Children who use inhaled steroids for asthma grow slower than their peers in the first year of taking the medication, by about half a centimetre per year. Metanalysis of 25 trials, various types of steroid.  Seems to be most obvious in initial year of treatment.  Only 1 study followed children into adulthood – budesonide, used for average of 4 years – reduction in final height of  1.2cm (Kelly, PMID 22938716).

Should therefore be prescribed at the lowest effective dose. Cochrane 2014 found significant difference between low dosing (50-100 Clenil equivalent) and medium dosing  of 0.2cm per year but noted that the  majority of trials did not report height data.

However, the small effect on growth needs to be weighed against the proven benefits of these drugs in controlling asthma, and ensuring children’s lungs grow to their full capacity.   Undertreated asthma is much more likely to have a harmful effect on a child’s development than a small reduction in growth.

Newer Therapies

Xolair=Omalizumab, monoclonal vs IgE. Subcut, 2-4 weekly, for age 6+ where conventional therapy not working.  Other criteria are total igE >30, positive tests for aeroallergens, FEV1<80%.

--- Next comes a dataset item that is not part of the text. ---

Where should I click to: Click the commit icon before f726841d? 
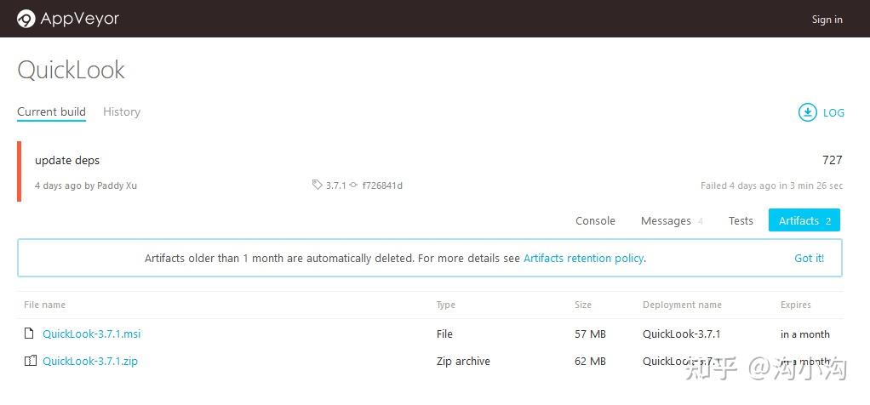[x=353, y=185]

Airsonett is evidence based, temperature controlled laminar flow system for bedroom. Noisy!

Management

See National review of asthma deaths.  Recommendations include:

  • Refer specialist if >=2 courses oral steroids within 12 month period
  • Follow up after every ED/OOH attendance
  • Hospital follow up after every hospital attendance
  • Annual inhaler technique check
  • Personal asthma plan for everyone

See MyLungsMyLife.org website for self management.

Penis problems

The foreskin cannot, and should not, be retracted in newborn babies.  It should gradually begin to separate in the first few years of life.

Recurrent balanitis leads to scarring around the meatus, so that you cannot see the slit opening of the penis itself.  In this case, the foreskin will balloon on passing urine (a minor degree of this can still be seen in children without scarring.

Can try application of topical steroid creams: 0.05% betamethasone cream should be used twice daily for 2 to 4 weeks.  Gently retract foreskin without causing any discomfort and apply a thick layer of cream to the tightest part of the foreskin.  Steroid creams of higher potency may be tried if this fails.

Circumcision if significant phimosis and steroid creams fail.

Smegma pearls

Retained smegma can accumulate into substantial but painless lumps down the shaft of the penis.  Can be ignored.

Balanitis Xerotica Obliterans

A form of lichen sclerosus affecting the tip of the penis, causing white, crinkly thickening.